Later works include his plays Diligent Study, Jesus, Confucius and John Lennon, Secret History of Marx, Looking For a Man and his short story titled Untitled dialogue. Another play If I Were for Real was written by him together with fellow playwrights Li Shoucheng and Yao Mingde and later made into a movie directed by Wang Tong.

In 1985, Sha became the head of the Shanghai People's Art Theatre, In 2002, he delivered a speech at the centennial of the founding of East China Normal University.

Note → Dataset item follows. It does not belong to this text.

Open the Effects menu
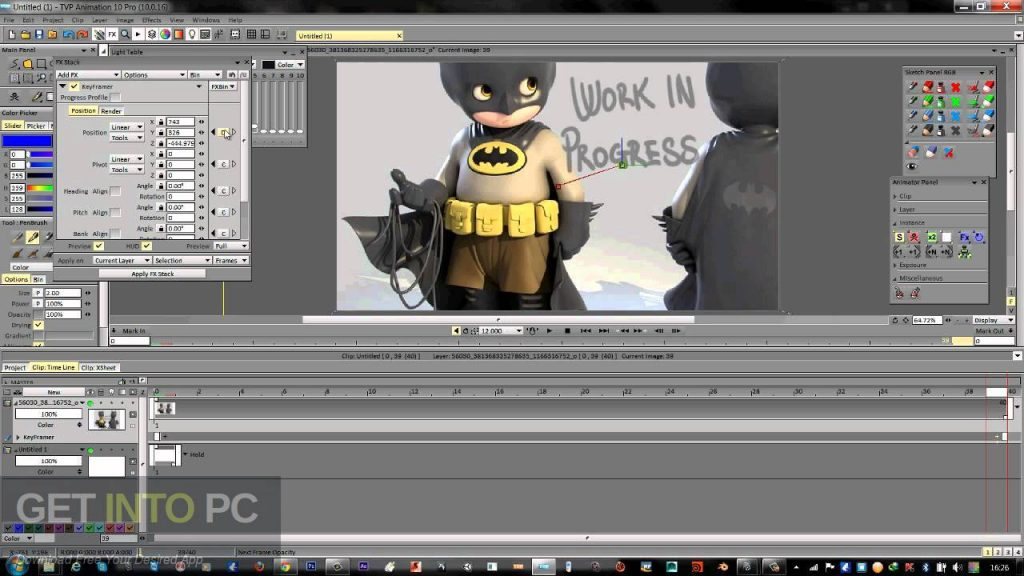The height and width of the screenshot is (576, 1024). [x=151, y=19]
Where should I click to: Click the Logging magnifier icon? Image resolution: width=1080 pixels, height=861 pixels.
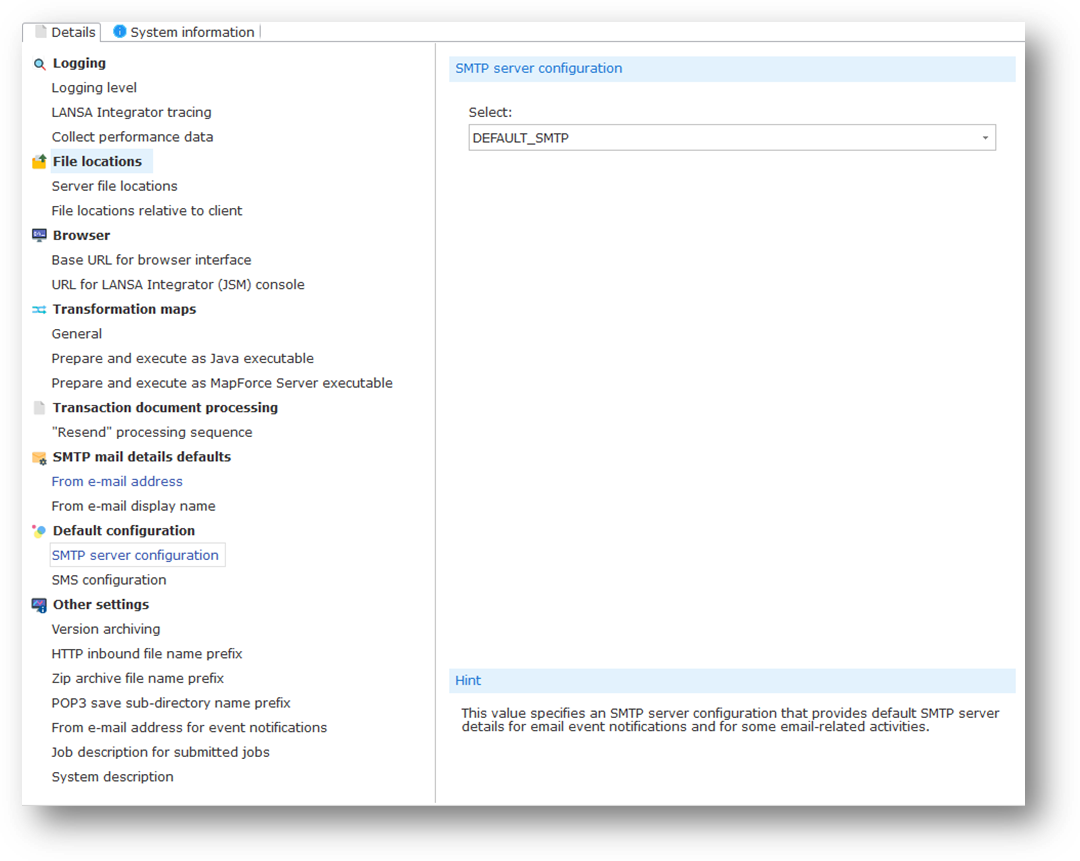point(39,64)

In 2007, Sha met with German chancellor Angela Merkel regarding freedom of the press in China.

==Works==
===Plays===
- One Cent (一分钱; 1965)
- Diligent Study (好好学习)
- If I Were for Real (假如我是真的; co-written in 1979)
- Mayor Chen Yi (陈毅市长; 1980)
- Jesus, Confucius and John Lennon (耶稣·孔子·披头士列侬; 1987)
- Secret History of Marx (马克思秘史)
- Looking For a Man (寻找男子汉)
- Jiang Qing and Her Husbands (江青和她的丈夫们; 1990)
- What a Blissful Encounter, Mr. Ts'ai! (幸遇先生蔡; 2001)
- The Conscience of Hu Yaobang (良心胡耀邦; 2015)

===Short stories===
- Untitled dialogue (无标题对话)

==Adoptations of his works==
- If I Were for Real is a 1981 Taiwanese film adapted by Chang Yung-hsiang. It won Best Film, Best Adapted Screenplay and Best Actor at the 18th Golden Horse Awards.